Depuis quatre décennies, nos gouvernements de droite comme de gauche s’illusionnent en pensant qu’un durcissement des lois sur l’immigration fera reculer le vote d’extrême droite.

Michel Soudais  • 23 octobre 2024 abonné·es
Immigration : la course à l’extrême
En septembre 2023, l’ONG espagnole Open Arms sauve 178 migrants dans les eaux internationales.
© JOSE COLON / ANADOLU AGENCY / AFP

Michel Barnier « comprend l’impatience des Français ». De quelle « impatience » parle donc le premier ministre ? Du pouvoir d’achat ? De l’avenir de notre système social, tant sur les questions de santé que pour les retraites ? Non. Ce n’est pas pour ces sujets d’inquiétude, pourtant en tête des préoccupations des Français mesurées par les instituts de sondage, que le premier ministre manifeste de la compréhension.

L’impatience qu’il évoque dans un long entretien au JDD est celle des journalistes de l’hebdo dominical de Bolloré et du public auquel ce titre s’adresse : il leur confirme la préparation d’une énième loi sur l’immigration début 2025. Le projet a été confié à Bruno Retailleau. Face aux préfets, le ministre de l’Intérieur a déclaré le 8 octobre avoir « besoin des mesures votées dans la loi immigration [promulguée en janvier] mais censurées – uniquement sur la forme – par le Conseil constitutionnel ». Des dispositions approuvées alors par le Rassemblement national.

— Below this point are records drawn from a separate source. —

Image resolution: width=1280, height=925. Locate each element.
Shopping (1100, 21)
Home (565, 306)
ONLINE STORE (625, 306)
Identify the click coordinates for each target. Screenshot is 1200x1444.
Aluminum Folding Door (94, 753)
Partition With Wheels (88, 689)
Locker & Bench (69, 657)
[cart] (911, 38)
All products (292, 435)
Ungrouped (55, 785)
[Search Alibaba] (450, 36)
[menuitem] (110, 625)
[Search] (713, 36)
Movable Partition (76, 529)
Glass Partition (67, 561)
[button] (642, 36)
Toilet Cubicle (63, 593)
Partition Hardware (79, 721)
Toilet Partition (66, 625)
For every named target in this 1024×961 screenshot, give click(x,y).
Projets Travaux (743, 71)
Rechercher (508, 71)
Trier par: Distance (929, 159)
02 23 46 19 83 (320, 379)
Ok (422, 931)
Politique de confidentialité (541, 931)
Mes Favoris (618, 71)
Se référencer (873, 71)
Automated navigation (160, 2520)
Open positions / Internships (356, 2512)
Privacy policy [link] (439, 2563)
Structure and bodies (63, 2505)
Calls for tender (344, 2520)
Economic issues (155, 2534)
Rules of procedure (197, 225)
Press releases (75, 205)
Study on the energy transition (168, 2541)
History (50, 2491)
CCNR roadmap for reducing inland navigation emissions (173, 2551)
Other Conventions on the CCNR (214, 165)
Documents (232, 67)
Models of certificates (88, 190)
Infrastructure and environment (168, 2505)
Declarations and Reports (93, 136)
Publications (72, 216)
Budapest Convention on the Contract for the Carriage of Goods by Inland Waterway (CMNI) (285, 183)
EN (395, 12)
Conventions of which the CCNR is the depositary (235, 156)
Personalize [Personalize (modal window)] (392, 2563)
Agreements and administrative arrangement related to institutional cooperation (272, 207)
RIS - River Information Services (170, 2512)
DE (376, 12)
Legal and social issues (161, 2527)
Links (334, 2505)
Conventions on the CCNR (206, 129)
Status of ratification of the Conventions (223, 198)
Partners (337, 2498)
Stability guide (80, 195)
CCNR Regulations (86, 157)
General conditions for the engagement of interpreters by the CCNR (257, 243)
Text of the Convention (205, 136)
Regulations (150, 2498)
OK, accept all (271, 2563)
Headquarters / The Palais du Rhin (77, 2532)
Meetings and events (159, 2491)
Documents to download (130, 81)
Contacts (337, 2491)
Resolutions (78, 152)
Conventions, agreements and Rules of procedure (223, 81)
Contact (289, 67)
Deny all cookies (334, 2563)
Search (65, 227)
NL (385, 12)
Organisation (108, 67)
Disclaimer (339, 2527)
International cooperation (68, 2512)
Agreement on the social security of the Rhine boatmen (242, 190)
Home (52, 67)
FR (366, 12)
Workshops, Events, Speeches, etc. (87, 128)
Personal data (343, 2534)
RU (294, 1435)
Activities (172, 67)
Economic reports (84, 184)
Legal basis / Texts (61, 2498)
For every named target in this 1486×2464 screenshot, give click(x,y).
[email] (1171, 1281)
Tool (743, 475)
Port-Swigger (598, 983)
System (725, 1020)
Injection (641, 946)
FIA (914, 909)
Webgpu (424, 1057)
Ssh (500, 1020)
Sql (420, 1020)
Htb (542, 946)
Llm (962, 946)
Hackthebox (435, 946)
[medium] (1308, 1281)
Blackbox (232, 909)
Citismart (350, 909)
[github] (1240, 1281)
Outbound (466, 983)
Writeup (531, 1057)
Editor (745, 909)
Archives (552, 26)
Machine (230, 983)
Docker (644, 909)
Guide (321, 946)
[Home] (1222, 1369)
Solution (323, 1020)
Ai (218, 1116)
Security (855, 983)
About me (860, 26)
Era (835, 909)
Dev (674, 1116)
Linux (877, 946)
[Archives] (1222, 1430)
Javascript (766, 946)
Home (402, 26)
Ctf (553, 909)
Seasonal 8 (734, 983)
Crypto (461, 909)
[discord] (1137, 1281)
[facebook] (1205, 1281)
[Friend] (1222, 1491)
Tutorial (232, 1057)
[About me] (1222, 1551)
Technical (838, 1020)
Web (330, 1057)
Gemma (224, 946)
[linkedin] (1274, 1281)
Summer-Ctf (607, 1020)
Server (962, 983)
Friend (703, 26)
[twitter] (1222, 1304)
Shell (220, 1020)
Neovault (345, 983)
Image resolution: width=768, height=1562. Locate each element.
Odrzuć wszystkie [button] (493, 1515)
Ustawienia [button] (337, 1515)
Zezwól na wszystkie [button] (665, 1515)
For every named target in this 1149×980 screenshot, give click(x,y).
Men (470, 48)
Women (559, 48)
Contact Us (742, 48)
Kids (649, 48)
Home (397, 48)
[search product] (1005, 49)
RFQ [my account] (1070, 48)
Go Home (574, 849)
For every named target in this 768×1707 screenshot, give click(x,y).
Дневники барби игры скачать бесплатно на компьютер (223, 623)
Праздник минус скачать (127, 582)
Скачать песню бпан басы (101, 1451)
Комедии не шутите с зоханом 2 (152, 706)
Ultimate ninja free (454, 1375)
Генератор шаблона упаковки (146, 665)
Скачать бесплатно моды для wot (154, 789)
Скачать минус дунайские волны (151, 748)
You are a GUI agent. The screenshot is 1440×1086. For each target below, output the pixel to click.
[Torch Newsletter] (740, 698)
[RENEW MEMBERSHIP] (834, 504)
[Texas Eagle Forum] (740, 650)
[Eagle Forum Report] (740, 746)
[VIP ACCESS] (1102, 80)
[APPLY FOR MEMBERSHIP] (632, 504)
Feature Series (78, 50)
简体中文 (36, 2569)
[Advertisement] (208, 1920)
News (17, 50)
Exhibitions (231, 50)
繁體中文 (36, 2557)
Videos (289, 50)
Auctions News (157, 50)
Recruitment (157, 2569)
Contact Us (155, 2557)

Sans attendre, il annonce ne plus « régulariser qu’au compte-gouttes sur la base de la réalité du travail et de vrais critères d’intégration » et renforcer les contrôles aux frontières. Pour justifier son discours martial, Bruno Retailleau n’a pas craint d’affirmer que « l’immigration n’est pas une chance pour la France » (LCI, 29 septembre). Une affirmation à rebours de ce que proclamait Bernard Stasi, une figure du centre droit aujourd’hui oubliée, dans un essai remarqué écrit en réaction au discours lepéniste qui venait de percer électoralement, L’Immigration : une chance pour la France (éd. Robert Laffont). C’était en 1984, il y a quatre décennies. Une éternité.

Car c’est bien à ce moment que la droite d’abord, la gauche ensuite, ont commencé à faire de l’immigration un enjeu sécuritaire et identitaire, au détriment de l’accueil des migrants. Avec le retour de la droite au gouvernement, une première loi Pasqua adoptée en septembre 1986 restreint les conditions d’entrée et de séjour des étrangers. Elle inaugure une série de textes législatifs et réglementaires toujours plus durs, portés et justifiés par l’espoir (vain) de faire reculer le vote d’extrême droite. Revient à chaque fois cette ritournelle : il faut entendre le message des électeurs qui ont voté pour l’extrême droite.